TRIPOLI, July 17 (Xinhua) -- The United Nations Higher Commission of Refugees (UNHCR) on Wednesday said that nearly 120,000 people were displaced by the armed conflict in the Libyan capital Tripoli.
"Numbers of forced displacement in Libya haven't stopped swelling since the raging conflict over Tripoli sparked early April 2019, pushing over 120,000 Libyans to leave their houses and seek refuge in and around the capital," the commission said in a statement.
The eastern-based army has been leading a military campaign since early April to take over Tripoli from the government.
According to the World Health Organization, the fighting has so far killed more than 1,000 people and injured more than 5,700 others.
In eastern Libya, hundreds of thousands of people also fled their homes due to years of fighting between the eastern-based army and extremist groups, UNHCR said.

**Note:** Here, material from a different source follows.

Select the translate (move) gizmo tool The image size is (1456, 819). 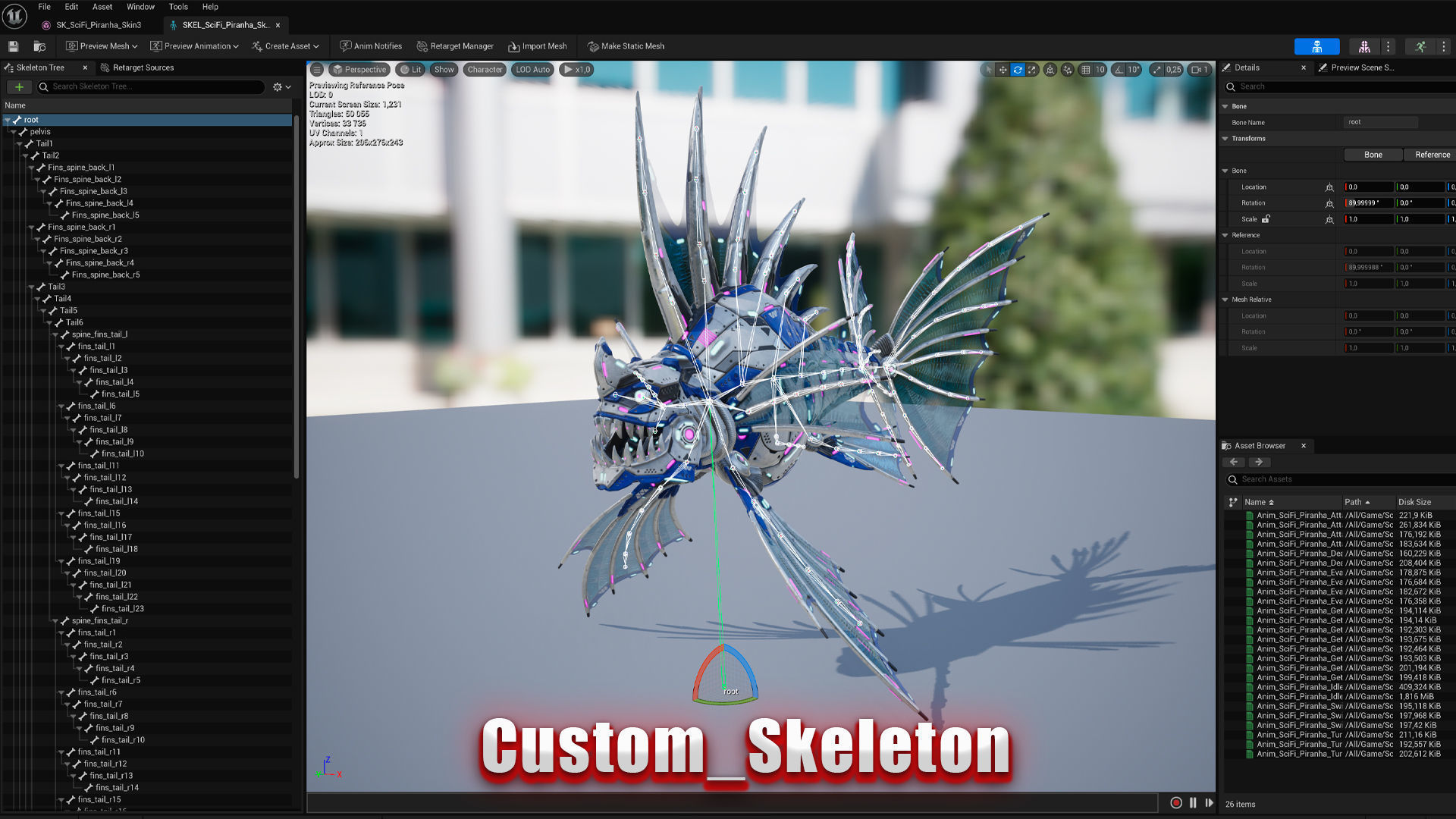[x=1003, y=70]
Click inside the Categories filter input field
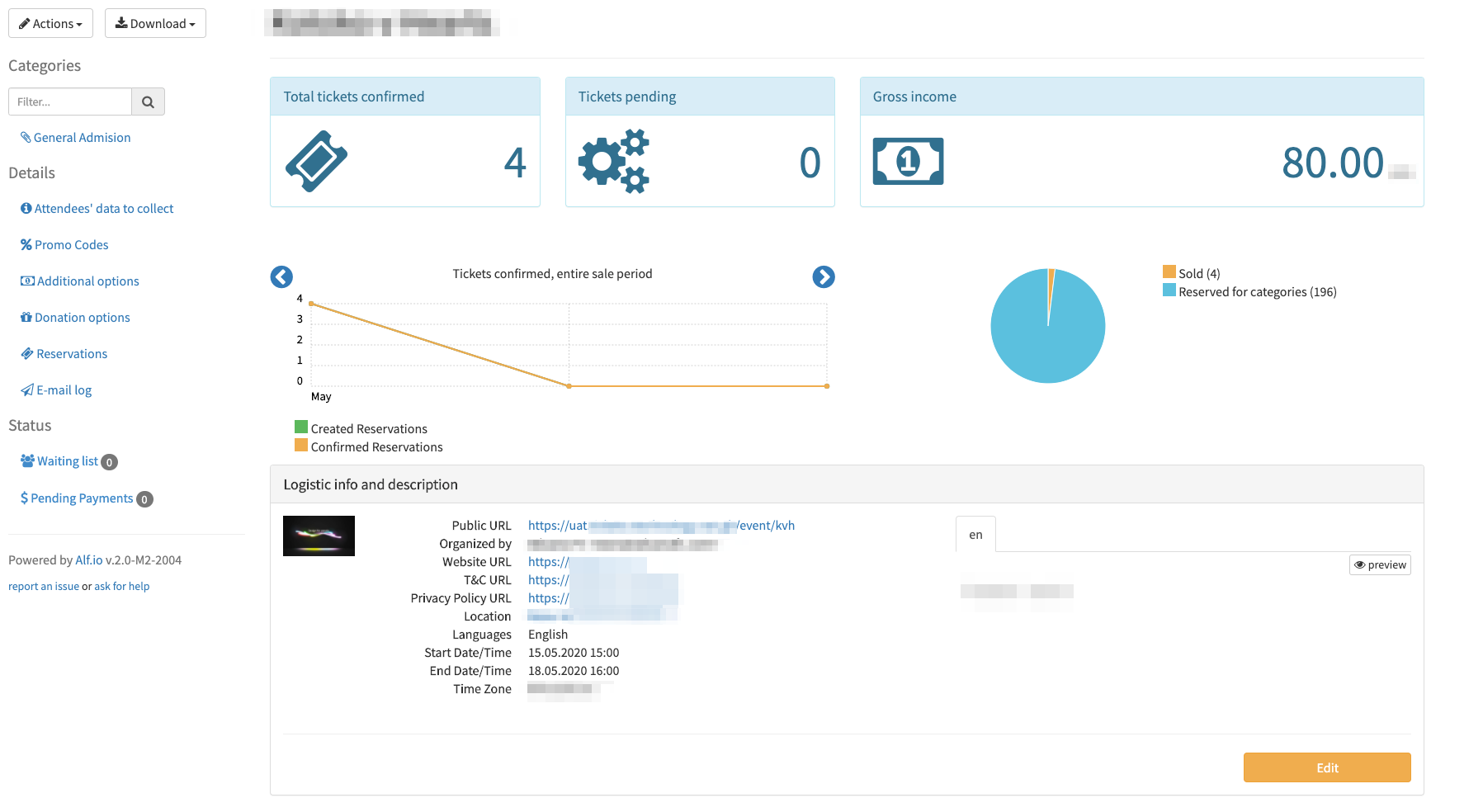 tap(69, 102)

"In Al-Sabri Al-Sharqi district in Benghazi's old town, the war left a landscape of striking dimensions. Entire neighborhoods were brought to the ground, buildings collapsed, and mountains of rubble stand as an improvised playground for children, and sometimes as a shelter for families with no means of support," UNHCR explained.
Benghazi, the second largest city of Libya and birthplace of the 2011 uprising that toppled former leader Muammar Gaddafi, witnessed a fierce war between the eastern-based army led by Khalifa Haftar and extremist groups.
In June 2017, Haftar announced the takeover of Benghazi and defeat of the rival armed groups in the city.
Libya has been suffering escalating violence and political instability ever since the fall of Gaddafi's regime in 2011.